Data provided section start
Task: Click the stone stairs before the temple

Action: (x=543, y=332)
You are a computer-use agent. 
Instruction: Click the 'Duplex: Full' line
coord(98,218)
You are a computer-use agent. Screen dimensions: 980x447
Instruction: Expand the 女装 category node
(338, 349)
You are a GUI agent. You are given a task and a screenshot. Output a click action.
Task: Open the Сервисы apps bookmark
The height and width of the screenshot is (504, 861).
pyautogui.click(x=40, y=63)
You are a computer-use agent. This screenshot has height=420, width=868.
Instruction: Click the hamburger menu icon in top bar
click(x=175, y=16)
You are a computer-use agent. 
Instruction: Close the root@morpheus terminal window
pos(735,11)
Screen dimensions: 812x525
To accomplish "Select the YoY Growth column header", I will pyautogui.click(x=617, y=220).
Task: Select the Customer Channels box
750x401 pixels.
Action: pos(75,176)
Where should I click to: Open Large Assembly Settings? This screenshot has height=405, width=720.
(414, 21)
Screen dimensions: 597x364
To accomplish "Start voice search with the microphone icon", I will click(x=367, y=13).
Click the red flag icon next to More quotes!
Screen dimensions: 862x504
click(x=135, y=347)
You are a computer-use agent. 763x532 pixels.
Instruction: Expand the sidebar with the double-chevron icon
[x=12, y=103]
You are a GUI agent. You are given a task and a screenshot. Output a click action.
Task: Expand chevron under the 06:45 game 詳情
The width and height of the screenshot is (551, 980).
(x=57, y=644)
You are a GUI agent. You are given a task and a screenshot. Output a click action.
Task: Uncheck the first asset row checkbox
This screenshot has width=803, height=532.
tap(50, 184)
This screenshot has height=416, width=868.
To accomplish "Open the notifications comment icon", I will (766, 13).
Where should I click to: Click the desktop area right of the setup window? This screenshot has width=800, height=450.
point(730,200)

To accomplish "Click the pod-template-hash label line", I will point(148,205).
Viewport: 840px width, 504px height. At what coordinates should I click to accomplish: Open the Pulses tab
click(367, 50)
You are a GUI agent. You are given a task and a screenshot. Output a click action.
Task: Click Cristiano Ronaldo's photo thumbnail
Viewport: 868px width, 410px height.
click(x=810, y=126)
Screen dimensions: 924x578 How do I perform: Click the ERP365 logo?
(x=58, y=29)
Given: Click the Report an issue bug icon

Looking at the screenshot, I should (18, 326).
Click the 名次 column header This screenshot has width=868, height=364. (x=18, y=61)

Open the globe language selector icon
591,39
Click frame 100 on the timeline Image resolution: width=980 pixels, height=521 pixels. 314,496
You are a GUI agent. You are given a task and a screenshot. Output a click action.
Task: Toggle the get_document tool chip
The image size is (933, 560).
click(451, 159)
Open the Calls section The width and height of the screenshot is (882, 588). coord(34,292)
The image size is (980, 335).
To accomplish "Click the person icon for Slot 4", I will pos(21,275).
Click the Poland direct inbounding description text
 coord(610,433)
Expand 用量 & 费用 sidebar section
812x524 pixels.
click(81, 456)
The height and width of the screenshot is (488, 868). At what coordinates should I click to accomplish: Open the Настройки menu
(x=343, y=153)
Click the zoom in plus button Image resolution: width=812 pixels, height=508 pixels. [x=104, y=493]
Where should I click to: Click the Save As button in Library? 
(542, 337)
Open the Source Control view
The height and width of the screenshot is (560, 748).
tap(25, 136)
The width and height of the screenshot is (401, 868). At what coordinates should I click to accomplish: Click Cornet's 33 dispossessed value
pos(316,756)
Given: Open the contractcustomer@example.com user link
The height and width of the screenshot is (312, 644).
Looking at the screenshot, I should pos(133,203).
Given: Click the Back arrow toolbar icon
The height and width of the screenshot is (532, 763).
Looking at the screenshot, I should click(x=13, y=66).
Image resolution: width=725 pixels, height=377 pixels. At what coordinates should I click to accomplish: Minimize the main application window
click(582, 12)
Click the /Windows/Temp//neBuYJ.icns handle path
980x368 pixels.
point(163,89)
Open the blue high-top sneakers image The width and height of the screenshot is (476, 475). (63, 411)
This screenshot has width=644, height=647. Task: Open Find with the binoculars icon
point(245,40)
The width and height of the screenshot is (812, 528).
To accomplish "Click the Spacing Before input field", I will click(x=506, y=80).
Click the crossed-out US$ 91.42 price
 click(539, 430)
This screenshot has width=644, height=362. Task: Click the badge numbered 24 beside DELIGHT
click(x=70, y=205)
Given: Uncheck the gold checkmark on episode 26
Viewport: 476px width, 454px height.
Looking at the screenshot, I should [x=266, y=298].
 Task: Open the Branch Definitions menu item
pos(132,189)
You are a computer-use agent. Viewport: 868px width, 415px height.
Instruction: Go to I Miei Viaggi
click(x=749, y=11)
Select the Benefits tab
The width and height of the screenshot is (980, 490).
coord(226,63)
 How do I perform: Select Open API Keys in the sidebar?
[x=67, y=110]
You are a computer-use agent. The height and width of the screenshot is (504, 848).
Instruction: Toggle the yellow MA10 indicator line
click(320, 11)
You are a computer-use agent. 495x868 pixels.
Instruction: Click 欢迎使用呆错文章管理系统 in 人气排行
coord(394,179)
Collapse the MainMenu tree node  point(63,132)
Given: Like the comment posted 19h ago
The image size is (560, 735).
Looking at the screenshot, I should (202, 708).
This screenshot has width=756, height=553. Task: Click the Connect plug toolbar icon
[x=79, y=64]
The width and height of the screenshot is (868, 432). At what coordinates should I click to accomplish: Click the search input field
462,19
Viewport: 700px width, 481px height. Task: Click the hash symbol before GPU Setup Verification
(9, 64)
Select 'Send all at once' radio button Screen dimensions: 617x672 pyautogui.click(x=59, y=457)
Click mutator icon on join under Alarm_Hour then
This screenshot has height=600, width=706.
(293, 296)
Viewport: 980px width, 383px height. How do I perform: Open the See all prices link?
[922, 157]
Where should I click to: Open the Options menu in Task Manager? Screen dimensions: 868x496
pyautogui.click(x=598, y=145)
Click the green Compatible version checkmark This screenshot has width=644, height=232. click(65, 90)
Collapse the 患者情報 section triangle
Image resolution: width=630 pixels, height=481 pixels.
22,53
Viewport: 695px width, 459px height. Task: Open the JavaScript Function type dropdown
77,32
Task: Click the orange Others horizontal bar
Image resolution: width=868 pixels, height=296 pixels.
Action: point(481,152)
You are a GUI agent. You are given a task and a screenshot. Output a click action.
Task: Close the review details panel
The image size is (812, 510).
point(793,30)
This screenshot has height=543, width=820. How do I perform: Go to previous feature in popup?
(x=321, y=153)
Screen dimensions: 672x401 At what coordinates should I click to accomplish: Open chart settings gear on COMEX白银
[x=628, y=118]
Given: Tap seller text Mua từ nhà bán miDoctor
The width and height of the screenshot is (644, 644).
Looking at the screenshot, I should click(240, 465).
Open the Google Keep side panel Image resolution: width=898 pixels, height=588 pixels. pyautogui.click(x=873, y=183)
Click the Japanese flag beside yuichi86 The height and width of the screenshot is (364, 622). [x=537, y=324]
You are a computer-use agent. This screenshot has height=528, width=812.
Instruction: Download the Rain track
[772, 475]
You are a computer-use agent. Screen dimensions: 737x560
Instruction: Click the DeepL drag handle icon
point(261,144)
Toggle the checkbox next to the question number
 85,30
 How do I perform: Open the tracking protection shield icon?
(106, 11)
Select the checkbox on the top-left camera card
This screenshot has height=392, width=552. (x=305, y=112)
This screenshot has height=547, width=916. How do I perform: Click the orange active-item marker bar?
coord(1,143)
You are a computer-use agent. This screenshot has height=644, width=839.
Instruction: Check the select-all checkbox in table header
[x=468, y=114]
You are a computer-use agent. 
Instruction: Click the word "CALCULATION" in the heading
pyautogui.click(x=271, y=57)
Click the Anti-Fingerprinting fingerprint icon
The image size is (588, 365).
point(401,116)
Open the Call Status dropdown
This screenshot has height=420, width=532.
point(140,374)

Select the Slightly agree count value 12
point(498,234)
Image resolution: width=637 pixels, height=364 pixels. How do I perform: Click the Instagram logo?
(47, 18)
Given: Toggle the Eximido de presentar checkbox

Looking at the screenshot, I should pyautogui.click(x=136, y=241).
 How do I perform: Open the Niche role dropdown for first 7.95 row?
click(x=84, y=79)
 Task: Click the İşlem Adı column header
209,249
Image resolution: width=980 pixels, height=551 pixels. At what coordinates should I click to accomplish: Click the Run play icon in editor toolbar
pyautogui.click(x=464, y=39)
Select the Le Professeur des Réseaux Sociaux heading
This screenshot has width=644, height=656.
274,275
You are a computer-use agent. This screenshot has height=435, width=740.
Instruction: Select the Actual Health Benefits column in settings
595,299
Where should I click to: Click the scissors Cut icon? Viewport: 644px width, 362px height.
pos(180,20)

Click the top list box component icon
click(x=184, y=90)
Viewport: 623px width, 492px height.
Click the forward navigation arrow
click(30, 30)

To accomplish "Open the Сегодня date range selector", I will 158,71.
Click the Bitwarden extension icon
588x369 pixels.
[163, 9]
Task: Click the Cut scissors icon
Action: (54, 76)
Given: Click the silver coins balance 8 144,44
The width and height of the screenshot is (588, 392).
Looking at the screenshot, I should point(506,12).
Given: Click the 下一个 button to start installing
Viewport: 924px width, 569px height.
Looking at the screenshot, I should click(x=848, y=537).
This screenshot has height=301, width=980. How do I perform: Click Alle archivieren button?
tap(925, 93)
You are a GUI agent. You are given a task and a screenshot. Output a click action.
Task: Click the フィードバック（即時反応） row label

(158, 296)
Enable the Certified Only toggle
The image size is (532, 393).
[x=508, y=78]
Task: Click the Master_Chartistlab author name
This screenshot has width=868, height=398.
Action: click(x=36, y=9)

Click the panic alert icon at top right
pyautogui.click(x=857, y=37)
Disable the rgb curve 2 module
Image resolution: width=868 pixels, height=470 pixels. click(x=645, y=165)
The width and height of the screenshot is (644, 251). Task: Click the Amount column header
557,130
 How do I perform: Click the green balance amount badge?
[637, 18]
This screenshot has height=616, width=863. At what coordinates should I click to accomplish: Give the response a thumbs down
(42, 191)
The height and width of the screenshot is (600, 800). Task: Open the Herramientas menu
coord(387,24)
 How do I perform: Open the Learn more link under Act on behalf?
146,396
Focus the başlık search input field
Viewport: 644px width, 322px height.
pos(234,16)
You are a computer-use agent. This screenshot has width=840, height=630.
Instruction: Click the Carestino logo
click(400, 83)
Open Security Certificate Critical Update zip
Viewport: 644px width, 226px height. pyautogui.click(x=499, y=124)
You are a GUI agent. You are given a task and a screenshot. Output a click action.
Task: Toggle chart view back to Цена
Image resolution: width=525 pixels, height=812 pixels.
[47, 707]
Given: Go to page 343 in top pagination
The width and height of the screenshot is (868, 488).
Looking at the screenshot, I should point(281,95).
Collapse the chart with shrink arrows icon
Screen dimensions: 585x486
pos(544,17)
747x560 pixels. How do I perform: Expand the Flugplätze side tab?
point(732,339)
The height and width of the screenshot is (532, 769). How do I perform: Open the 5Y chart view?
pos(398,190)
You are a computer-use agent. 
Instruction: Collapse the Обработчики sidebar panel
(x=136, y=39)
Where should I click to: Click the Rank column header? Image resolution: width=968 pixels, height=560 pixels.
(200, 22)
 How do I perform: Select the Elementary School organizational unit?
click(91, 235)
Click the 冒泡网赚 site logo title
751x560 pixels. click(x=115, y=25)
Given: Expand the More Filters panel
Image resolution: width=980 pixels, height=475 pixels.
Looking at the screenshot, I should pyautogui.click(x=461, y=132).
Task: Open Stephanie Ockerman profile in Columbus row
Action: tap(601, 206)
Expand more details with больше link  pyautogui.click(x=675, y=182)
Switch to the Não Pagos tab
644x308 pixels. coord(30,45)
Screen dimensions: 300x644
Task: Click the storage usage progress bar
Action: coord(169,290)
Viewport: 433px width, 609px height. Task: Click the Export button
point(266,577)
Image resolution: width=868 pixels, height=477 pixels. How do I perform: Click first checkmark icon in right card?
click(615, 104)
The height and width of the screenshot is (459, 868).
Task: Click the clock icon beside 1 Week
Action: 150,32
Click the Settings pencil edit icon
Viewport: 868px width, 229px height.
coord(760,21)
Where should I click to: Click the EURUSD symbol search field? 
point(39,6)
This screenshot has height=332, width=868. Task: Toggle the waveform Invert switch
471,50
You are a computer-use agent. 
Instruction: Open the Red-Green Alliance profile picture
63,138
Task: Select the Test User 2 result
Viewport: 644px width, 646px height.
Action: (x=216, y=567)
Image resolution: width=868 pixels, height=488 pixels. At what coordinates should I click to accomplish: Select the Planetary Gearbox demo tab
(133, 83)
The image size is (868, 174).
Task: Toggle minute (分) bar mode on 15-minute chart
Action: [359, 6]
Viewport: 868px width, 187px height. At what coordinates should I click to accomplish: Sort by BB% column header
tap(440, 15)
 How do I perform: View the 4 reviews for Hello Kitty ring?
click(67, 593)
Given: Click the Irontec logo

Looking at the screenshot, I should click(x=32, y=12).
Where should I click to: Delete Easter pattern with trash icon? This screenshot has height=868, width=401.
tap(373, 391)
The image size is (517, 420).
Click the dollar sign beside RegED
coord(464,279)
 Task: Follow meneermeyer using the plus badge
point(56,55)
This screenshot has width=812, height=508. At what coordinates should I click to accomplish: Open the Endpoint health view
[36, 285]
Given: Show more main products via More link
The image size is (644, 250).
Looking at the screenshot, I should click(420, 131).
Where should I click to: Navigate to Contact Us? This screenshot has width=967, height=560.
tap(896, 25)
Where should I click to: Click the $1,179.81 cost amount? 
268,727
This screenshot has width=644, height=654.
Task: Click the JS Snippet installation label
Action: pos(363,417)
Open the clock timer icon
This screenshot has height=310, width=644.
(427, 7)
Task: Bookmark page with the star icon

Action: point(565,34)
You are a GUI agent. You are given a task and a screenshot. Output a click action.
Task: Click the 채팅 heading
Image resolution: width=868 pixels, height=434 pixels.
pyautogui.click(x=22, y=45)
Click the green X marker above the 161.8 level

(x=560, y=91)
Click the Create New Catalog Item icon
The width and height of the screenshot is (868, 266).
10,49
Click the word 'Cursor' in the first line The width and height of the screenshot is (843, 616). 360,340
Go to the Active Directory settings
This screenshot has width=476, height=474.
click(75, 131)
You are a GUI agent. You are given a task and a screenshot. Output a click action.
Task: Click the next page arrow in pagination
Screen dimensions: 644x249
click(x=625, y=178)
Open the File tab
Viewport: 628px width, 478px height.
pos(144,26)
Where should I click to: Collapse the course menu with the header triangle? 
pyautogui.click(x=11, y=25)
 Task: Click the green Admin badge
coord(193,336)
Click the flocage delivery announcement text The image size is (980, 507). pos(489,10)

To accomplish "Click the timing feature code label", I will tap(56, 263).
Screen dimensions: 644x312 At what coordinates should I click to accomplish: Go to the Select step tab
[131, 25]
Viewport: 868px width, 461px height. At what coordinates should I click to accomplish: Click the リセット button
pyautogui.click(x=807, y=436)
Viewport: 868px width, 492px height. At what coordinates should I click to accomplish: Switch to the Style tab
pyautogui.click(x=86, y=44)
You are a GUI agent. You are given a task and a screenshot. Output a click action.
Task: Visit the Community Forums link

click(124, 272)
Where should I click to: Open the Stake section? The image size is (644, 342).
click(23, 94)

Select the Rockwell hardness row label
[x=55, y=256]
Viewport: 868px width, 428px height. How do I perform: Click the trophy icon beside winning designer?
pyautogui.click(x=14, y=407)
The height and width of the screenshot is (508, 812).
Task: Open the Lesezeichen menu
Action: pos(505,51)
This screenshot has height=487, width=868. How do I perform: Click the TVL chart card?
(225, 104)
Data provided section end
## Task requirements
All that is wanted is the stretch of lines above from the one containing "Viewport: 644px width, 646px height." through the one containing "Task: Click the next page arrow in pagination", duplicated exactly.

## Expected answer
Viewport: 644px width, 646px height.
Action: (x=216, y=567)
Image resolution: width=868 pixels, height=488 pixels. At what coordinates should I click to accomplish: Select the Planetary Gearbox demo tab
(133, 83)
The image size is (868, 174).
Task: Toggle minute (分) bar mode on 15-minute chart
Action: [359, 6]
Viewport: 868px width, 187px height. At what coordinates should I click to accomplish: Sort by BB% column header
tap(440, 15)
 How do I perform: View the 4 reviews for Hello Kitty ring?
click(67, 593)
Given: Click the Irontec logo

Looking at the screenshot, I should click(x=32, y=12).
Where should I click to: Delete Easter pattern with trash icon? This screenshot has height=868, width=401.
tap(373, 391)
The image size is (517, 420).
Click the dollar sign beside RegED
coord(464,279)
 Task: Follow meneermeyer using the plus badge
point(56,55)
This screenshot has width=812, height=508. At what coordinates should I click to accomplish: Open the Endpoint health view
[36, 285]
Given: Show more main products via More link
The image size is (644, 250).
Looking at the screenshot, I should click(420, 131).
Where should I click to: Navigate to Contact Us? This screenshot has width=967, height=560.
tap(896, 25)
Where should I click to: Click the $1,179.81 cost amount? 
268,727
This screenshot has width=644, height=654.
Task: Click the JS Snippet installation label
Action: pos(363,417)
Open the clock timer icon
This screenshot has height=310, width=644.
(427, 7)
Task: Bookmark page with the star icon

Action: point(565,34)
You are a GUI agent. You are given a task and a screenshot. Output a click action.
Task: Click the 채팅 heading
Image resolution: width=868 pixels, height=434 pixels.
pyautogui.click(x=22, y=45)
Click the green X marker above the 161.8 level

(x=560, y=91)
Click the Create New Catalog Item icon
The width and height of the screenshot is (868, 266).
10,49
Click the word 'Cursor' in the first line The width and height of the screenshot is (843, 616). 360,340
Go to the Active Directory settings
This screenshot has width=476, height=474.
click(75, 131)
You are a GUI agent. You are given a task and a screenshot. Output a click action.
Task: Click the next page arrow in pagination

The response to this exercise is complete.